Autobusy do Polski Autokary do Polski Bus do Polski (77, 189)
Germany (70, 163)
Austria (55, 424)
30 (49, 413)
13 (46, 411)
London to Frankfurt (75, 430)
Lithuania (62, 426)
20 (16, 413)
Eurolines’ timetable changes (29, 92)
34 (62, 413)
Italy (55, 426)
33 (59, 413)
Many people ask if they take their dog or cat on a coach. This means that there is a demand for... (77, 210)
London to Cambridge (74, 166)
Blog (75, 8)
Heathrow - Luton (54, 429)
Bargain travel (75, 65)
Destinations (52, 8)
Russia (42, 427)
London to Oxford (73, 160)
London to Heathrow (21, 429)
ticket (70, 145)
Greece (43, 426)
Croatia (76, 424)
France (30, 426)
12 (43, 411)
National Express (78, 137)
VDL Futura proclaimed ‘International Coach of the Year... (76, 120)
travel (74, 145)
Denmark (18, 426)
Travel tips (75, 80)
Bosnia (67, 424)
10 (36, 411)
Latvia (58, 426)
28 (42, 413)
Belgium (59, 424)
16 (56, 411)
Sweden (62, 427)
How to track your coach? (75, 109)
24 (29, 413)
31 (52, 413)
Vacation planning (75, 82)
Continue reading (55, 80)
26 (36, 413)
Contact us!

++++++++++

Rewrite all of the records above, substituting "Manchester" for "London" wherever it occurs and changing nothing else.

REPLY TO THE TASK –
Autobusy do Polski Autokary do Polski Bus do Polski (77, 189)
Germany (70, 163)
Austria (55, 424)
30 (49, 413)
13 (46, 411)
Manchester to Frankfurt (75, 430)
Lithuania (62, 426)
20 (16, 413)
Eurolines’ timetable changes (29, 92)
34 (62, 413)
Italy (55, 426)
33 (59, 413)
Many people ask if they take their dog or cat on a coach. This means that there is a demand for... (77, 210)
Manchester to Cambridge (74, 166)
Blog (75, 8)
Heathrow - Luton (54, 429)
Bargain travel (75, 65)
Destinations (52, 8)
Russia (42, 427)
Manchester to Oxford (73, 160)
Manchester to Heathrow (21, 429)
ticket (70, 145)
Greece (43, 426)
Croatia (76, 424)
France (30, 426)
12 (43, 411)
National Express (78, 137)
VDL Futura proclaimed ‘International Coach of the Year... (76, 120)
travel (74, 145)
Denmark (18, 426)
Travel tips (75, 80)
Bosnia (67, 424)
10 (36, 411)
Latvia (58, 426)
28 (42, 413)
Belgium (59, 424)
16 (56, 411)
Sweden (62, 427)
How to track your coach? (75, 109)
24 (29, 413)
31 (52, 413)
Vacation planning (75, 82)
Continue reading (55, 80)
26 (36, 413)
Contact us!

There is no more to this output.